This has to be one of my favourite bookish photos I have taken.
The Guy, The Girl, The Artist and His Ex is a book set in my home city of Melbourne, Australia and details the events that lead up to and preceding the theft of Picasso’s Weeping Woman painting stolen from the NGV (National Gallery of Victoria). Four people; Guy, Rafi, Luke, and Penny are all affected by the theft for four very different reasons.
The author, Gabrielle Williams who was born and raised in Melbourne, used accurate locations and iconic landmarks in this story which appealed to my sense of home, despite living on the other side of the city to where the story was set. I knew of the places she spoke of and I felt closer to the characters, making the book feel less like a work of fiction and more like a recount of true events, adding to the magic of the city of Melbourne.
Each character grabbed at my heart in different ways.

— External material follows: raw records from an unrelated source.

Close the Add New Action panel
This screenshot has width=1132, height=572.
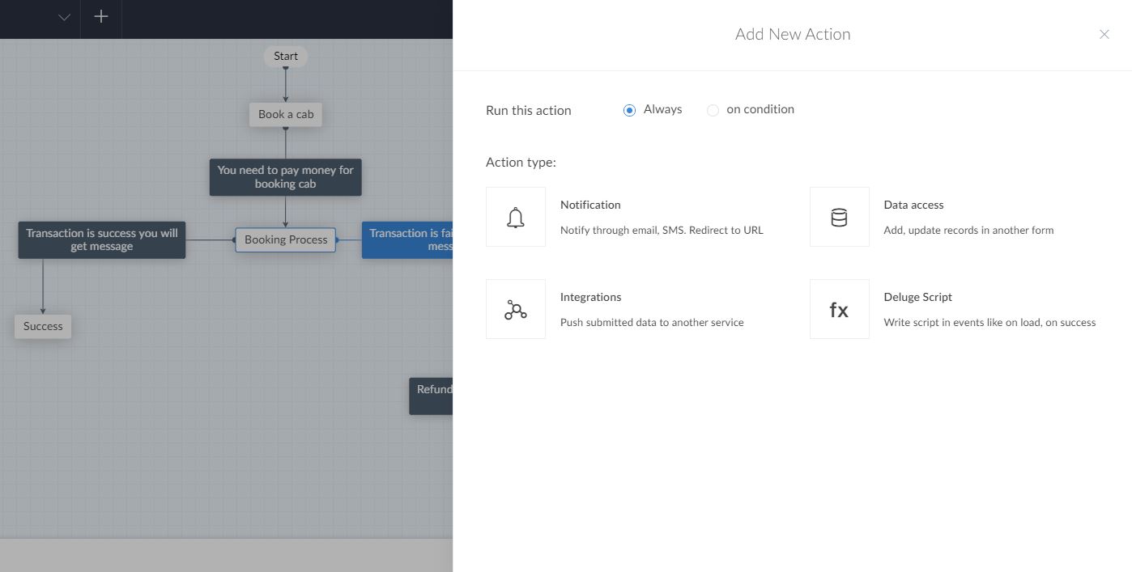(1104, 34)
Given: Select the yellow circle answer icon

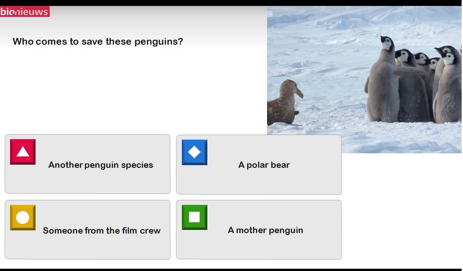Looking at the screenshot, I should [x=23, y=218].
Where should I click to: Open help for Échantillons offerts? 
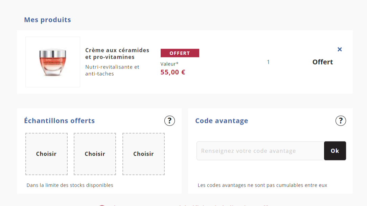tap(169, 121)
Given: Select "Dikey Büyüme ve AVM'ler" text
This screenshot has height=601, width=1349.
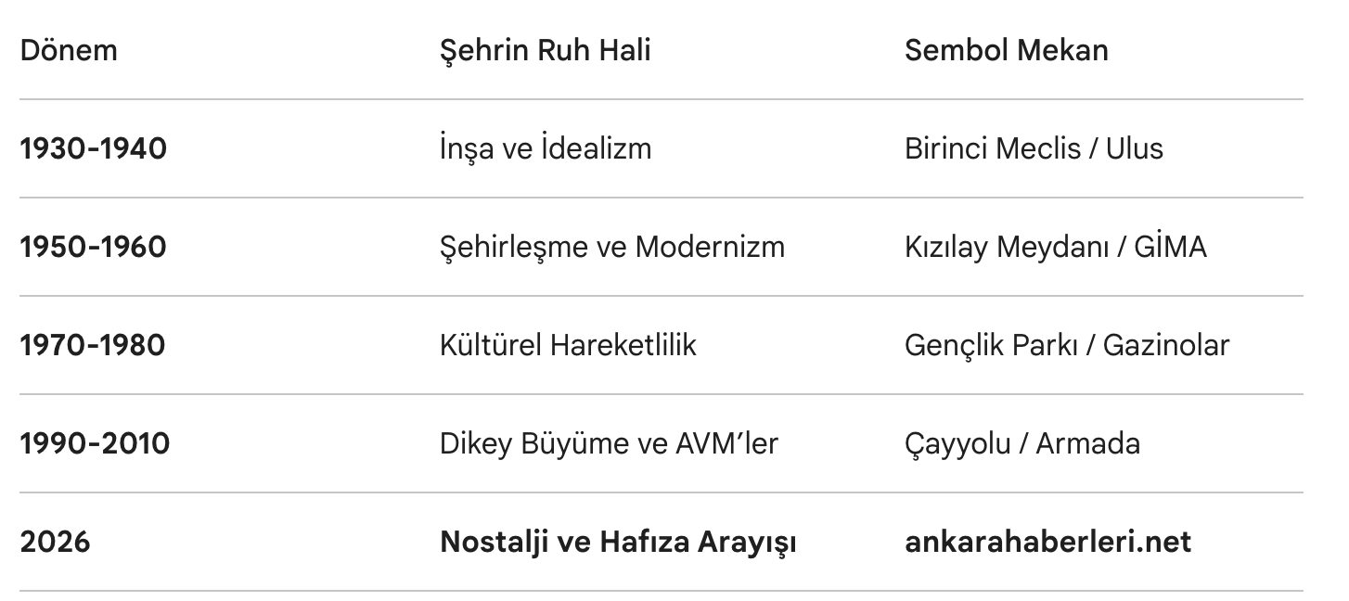Looking at the screenshot, I should (x=609, y=443).
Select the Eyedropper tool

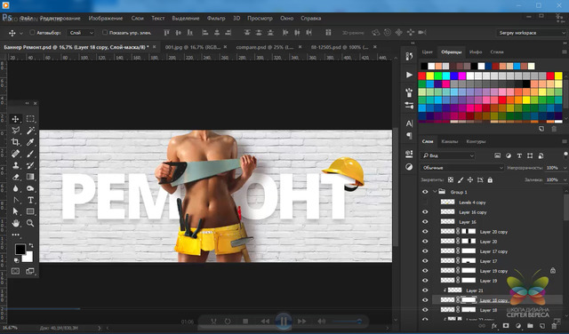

Guy, the first character introduced, is flunking in school and is forced to forge his grades so his parents remain oblivious to what is really going on or they’ll never let him out of their sight. Guy, a guy (whoops…) seems like the most average teenager with the most average teenage desires – and a tallent for hackysacking – doesn’t seem important to the story until after the party. Where he restores my faith in humanity in a display of superhuman strength – not literally which makes him even more impressive – and true Melburnian spirit to end the story.
Safi, a young Spanish teenage girl was easy to relate to, as I was the same age as her when I had read the book. Being a teenager, it was hard to see where she fitted into a story full of adults and their big problems but she gave a different perspective on the dilemma going on around her. What I liked most about Safi’s point of view was the fact that I was seeing her side to her mother’s connection with the stolen painting, and how the painting had not only affected her mother but in turn affected how Safi lived with her mother.

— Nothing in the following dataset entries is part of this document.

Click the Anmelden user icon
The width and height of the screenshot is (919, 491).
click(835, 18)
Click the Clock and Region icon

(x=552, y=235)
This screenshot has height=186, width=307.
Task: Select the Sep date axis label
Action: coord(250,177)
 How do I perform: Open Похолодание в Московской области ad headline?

Luke, a father, liar, and a cheat, wants nothing to do with his baby son. Luke forges other people’s paintings for a living. His talent is being able to create an exact replication of anyone’s artwork. A devilish skill which he uses for the purpose of evil to create money, stealing artworks and forging them, then selling them off for a high price. A thief and a liar. Definitely not my favourite character, but an interesting one none the less.
Penny, a mother, and the ex-girlfriend who is a very weak and dependant person. She, despite being abused, impregnated, and thrown out by the artist, Luke, she still insists on running back to him like a lost puppy and getting her heart more and more broken. Penny’s persistence to be with Luke, is quite annoying for the most part but in ways, it brings the story along as the characters cannot all be perfect. She uses their – her and Luke’s – child (an important character in the story) as an excuse to see Luke at random times during the day, popping up at his doorstep like a jack-in-the-box.

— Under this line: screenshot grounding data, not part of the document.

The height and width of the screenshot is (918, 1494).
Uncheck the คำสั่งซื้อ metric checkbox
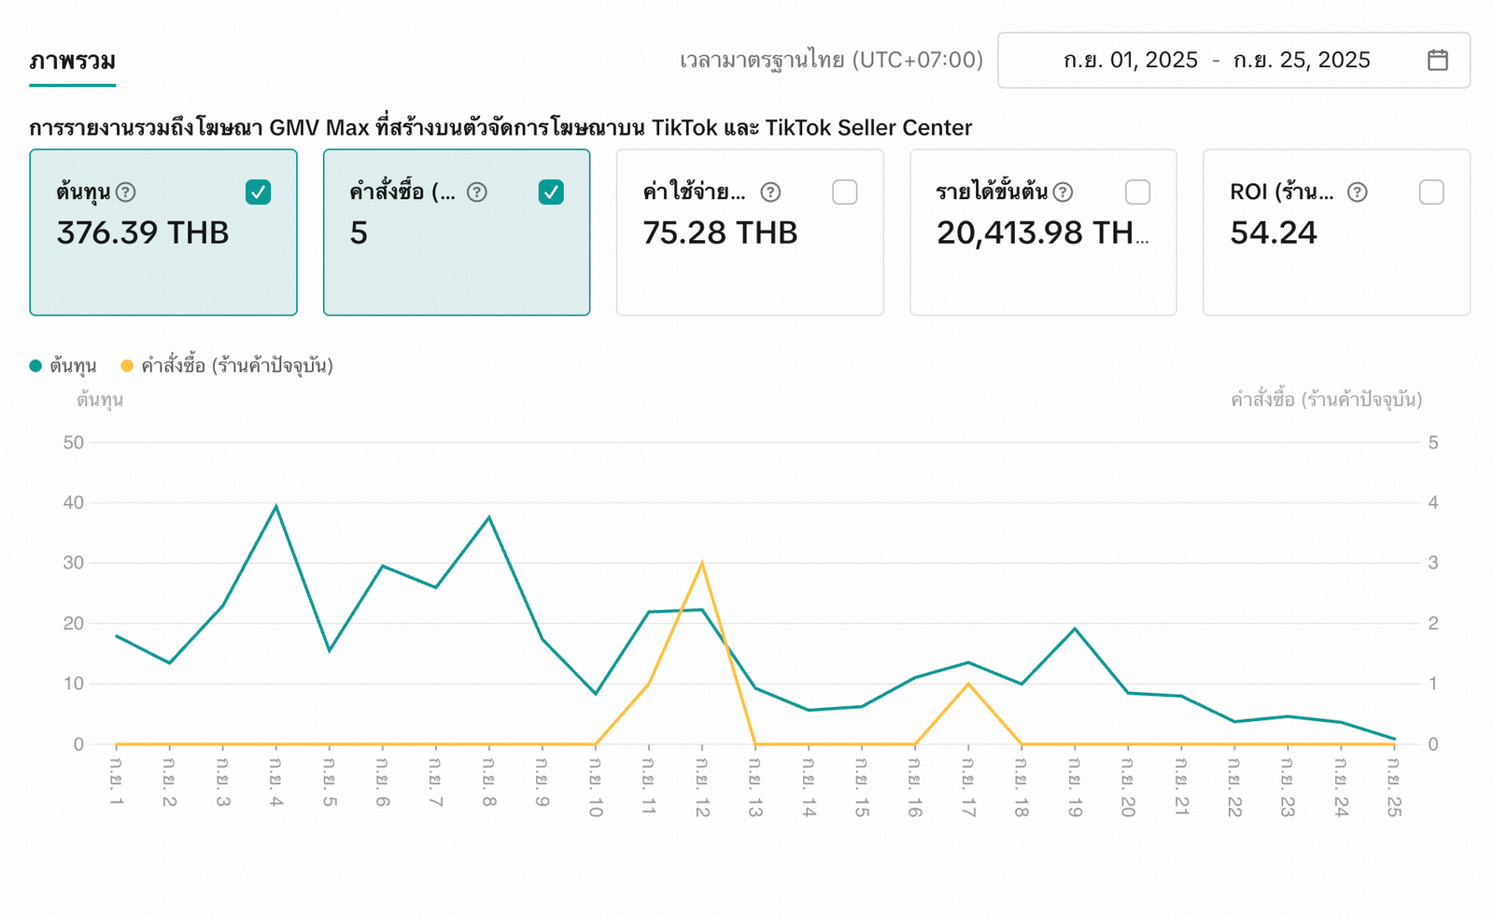551,192
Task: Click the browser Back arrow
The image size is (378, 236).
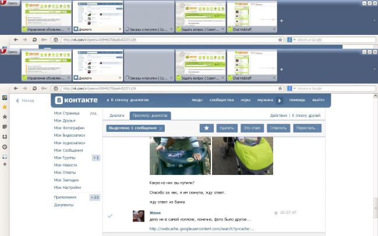Action: [x=16, y=88]
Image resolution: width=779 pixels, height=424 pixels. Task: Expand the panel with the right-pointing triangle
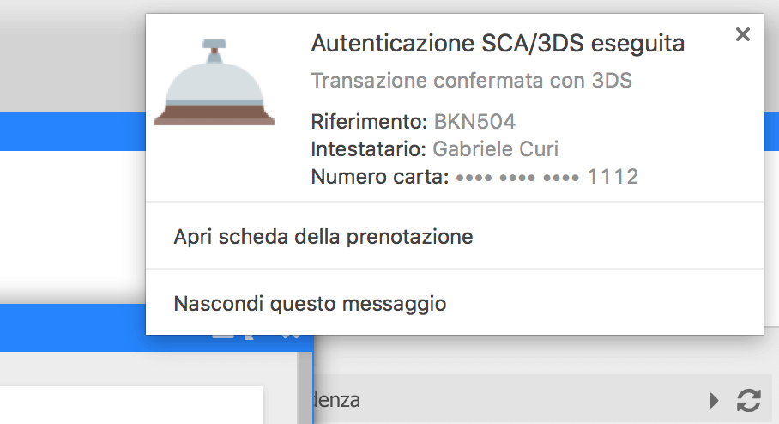(714, 400)
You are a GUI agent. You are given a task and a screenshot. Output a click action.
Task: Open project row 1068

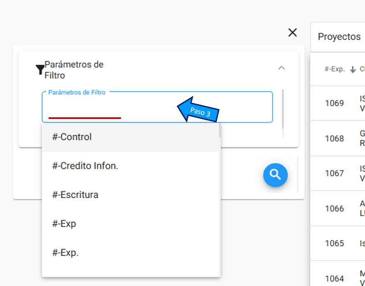point(338,138)
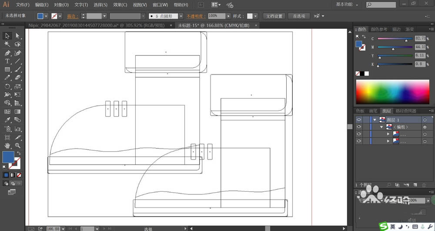Viewport: 435px width, 231px height.
Task: Switch to the 路径查找器 panel tab
Action: pyautogui.click(x=405, y=111)
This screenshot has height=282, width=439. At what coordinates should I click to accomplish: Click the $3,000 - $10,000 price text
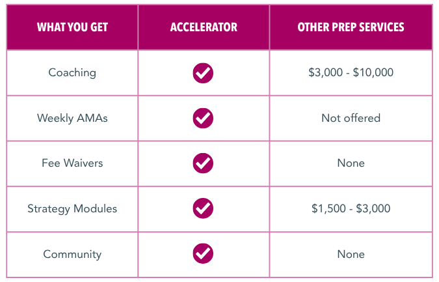point(351,72)
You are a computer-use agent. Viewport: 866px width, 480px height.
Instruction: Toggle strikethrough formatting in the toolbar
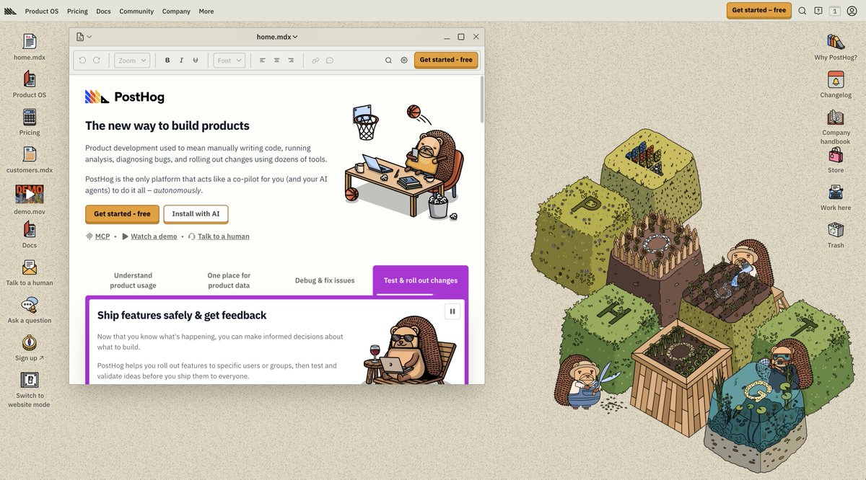(195, 61)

All the characters are linked in one way or another and I was waiting for all the characters to meet and come together like what usually happens in books like these when multiple characters are involved in one big event. This, however did not happen. Some characters met by chance and location to help the storyline but they did not come to cause in one great feat of happiness; this is what made me enjoy the ending even more as it added to the realism of the story. Where, much like real life; everyone can be involved and affected by one crazy event but never even know of each other’s existence.
I rate this book ✭✭✭✭✭ (5 stars)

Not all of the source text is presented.